[What this task involves] Please report every line of the data below that contains the string "screenshot".

(Items from a data source)
= = =

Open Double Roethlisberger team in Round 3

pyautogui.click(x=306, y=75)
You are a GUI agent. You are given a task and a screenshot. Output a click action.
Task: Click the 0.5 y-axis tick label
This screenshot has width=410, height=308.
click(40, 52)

= = =

[Task response]
You are a GUI agent. You are given a task and a screenshot. Output a click action.
This screenshot has width=410, height=308.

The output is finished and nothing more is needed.